The Two Most Influential Science-Fiction Films of the 1950’s

Ah, we have emerged from the SF desert of the 40’s into the rich garden of the 1950’s. For many people this is when SF movies really started. It is certainly when they came into their own as a genre.

My last post I suffered from few films to select from, and this post has quite the opposite trouble. The 1950’s were such a golden age of SF movie that entire books have been devoted to the movies and their history. (I would heartily recommend Bill Warren’s Keep Watching the Skies! as an invaluable resource.)
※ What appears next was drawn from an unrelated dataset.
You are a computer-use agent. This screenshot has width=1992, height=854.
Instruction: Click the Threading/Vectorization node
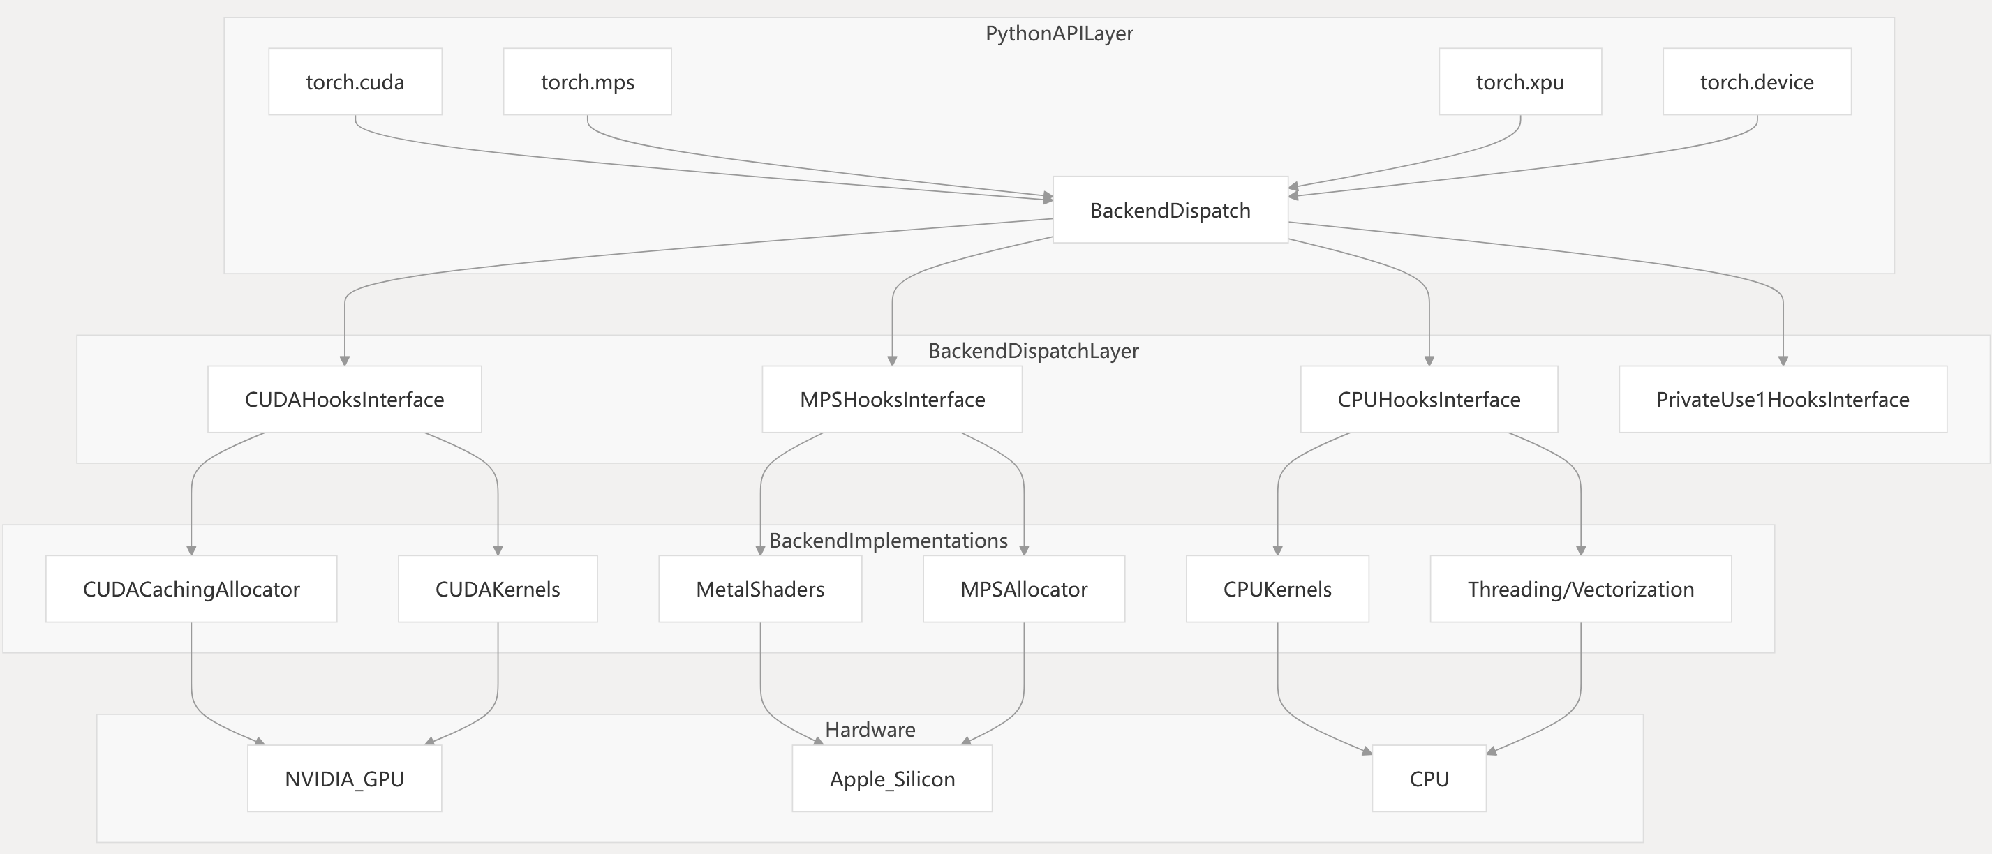[1580, 589]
It was during the 60’s that we got Creature from the Black Lagoon, the first full body suit monster movie. We are also got Them! which spawned countless giant insect movies. The Day the Earth Stood Still is a prime example of SF film addressing the concerns of the day while Invasion of The Body Snatchers terrifically captured tis terrors. Of there are so many to chose from, but of course I have already made my picks. One I expect bears no surprise, but my first pick is rather unknown to most people today.

Destination Moon – 1950.

Destination MoonThose who know me might suspect I selected this film because of the close association with one of my favorite SF authors, Robert A. Heinlien, but they would be wrong. This film, as a movie, is in my opinion flawed, but I am not selecting for best SF movies in each decade but most influential and on that count there can be no arguing with Destination Moon. This film, released in 1950, was a box office hit, both domestically and over-seas. It launched George Pal into his love affair with SF film, and for that alone it is an important film but it also launched the SF film crazed of the 1950’s. Without this film we do not have the rich fertile treasury of SF films from this decade and without those movies we do not have modern SF cinema. Destination Moon, while dry and flawed, is one of the most important SF films of any decade.

Forbidden Planet – 1956.

Forbidden Planet (1956)This selection should be less surprising. It is a well know movie, beloved and rescreened often. I had the good fortune to catch it in a theater and the special effect and images still hold up quite nicely. The characters are quite a bit dated, very much the writing is a product of the repressed 50’s, with the Production Code still in full effect, but this is still a movie well worth watching. It is influential because until Forbidden Planet science-fiction films were not literature. Most SF films were heavily plot based, being either adventure stories, such as Destination Moon’s exploration of the adventure inherent in a trip to the moon, allegorical story, or arguments for a particular worldview, such as The Day the Earth Stood Still. Forbidden Planet, an SF adaptation of The Tempest took the SF movie, with credible science, beyond the solar system and into the soul of humanity. It asked, with typical MGM glitz, deep questions about revenge and power and to price might they extract. In addition to opening up SF film to deeply internal stories, though they might be about aliens and robots on the surface, Forbidden Planet also inspired Gene Roddenberry’s Star Trek. The production design of the movie strongly influenced the look of the television series, and the very concept of a paramilitary exploration of new worlds and new life-forms start here. There is no doubt that you can draw a line from Forbidden Planet, through Star Trek, to many shows and films today.